O ativista ressalta que, apesar da vedação constitucional, há diversas Propostas de Emenda Constitucional que pretendem alterar a regra, além de tentativas de burlar a proibição. No caso, por exemplo, do consórcio Santa Quitéria, no Ceará, as Indústrias Nucleares do Brasil (INB) se associaram ao grupo Galvani, privado. O Ibama, entretanto, não concedeu licença ambiental para o projeto.
Lourival Andrade, integrante da Rede Ibeids e da Ação Sindical Mineral, diz que é possível se associar a entes privados para a exploração do urânio, mas que o Estado deve manter um rígido controle sobre a atividade, o que já é inexistente atualmente.
“Eu acho que tem possibilidade de ter mais efetividade de aproveitamento do recurso natural com parcerias na iniciativa privada, mas controle e gestão de maneira nenhuma [o Estado pode abrir mão]. [O caminho é] O controle social para o controle estatal. Como? A comunidade organizada, com conhecimento tecnológico, com capacidade e direito de paralisação”, diz.

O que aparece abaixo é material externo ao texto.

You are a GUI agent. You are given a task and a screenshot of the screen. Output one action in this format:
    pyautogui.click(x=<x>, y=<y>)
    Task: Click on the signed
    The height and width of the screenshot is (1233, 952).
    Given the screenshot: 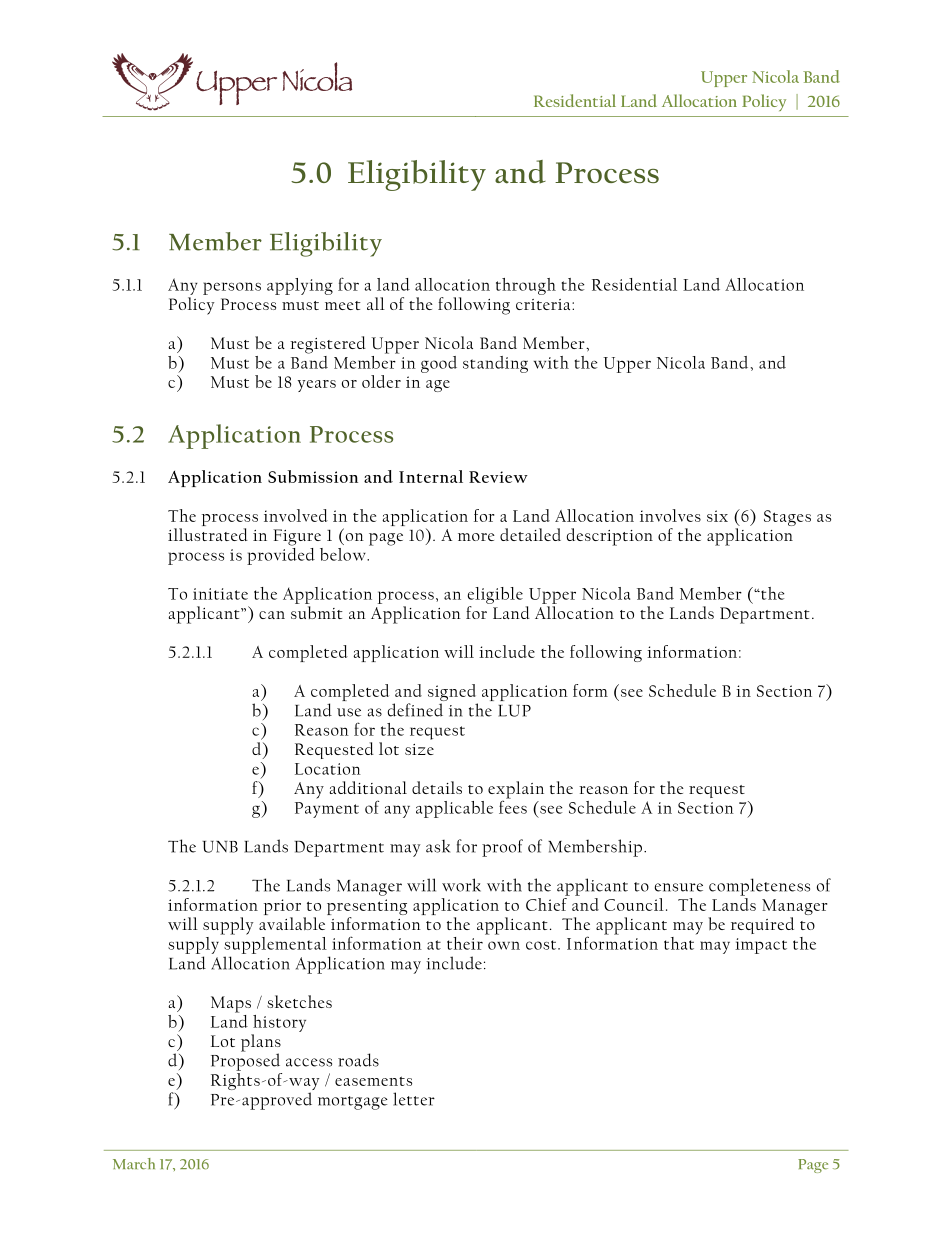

O sindicalista defende que haja agentes socioambientais da própria comunidade que sejam capacitados para fiscalizar a exploração de urânio. Além disso, é necessária a implementação imediata da Norma Regulamentadora número 22 da mineração. Essa regra estipula um Plano de Gestão de Risco elaborado pelos próprios trabalhadores da mineração e o direito de paralisação citado por Andrade, que cabe à Comissão Interna de Prevenção de Acidentes (Cipa) de unidades mineradoras.
Edição: Aline Carrijo.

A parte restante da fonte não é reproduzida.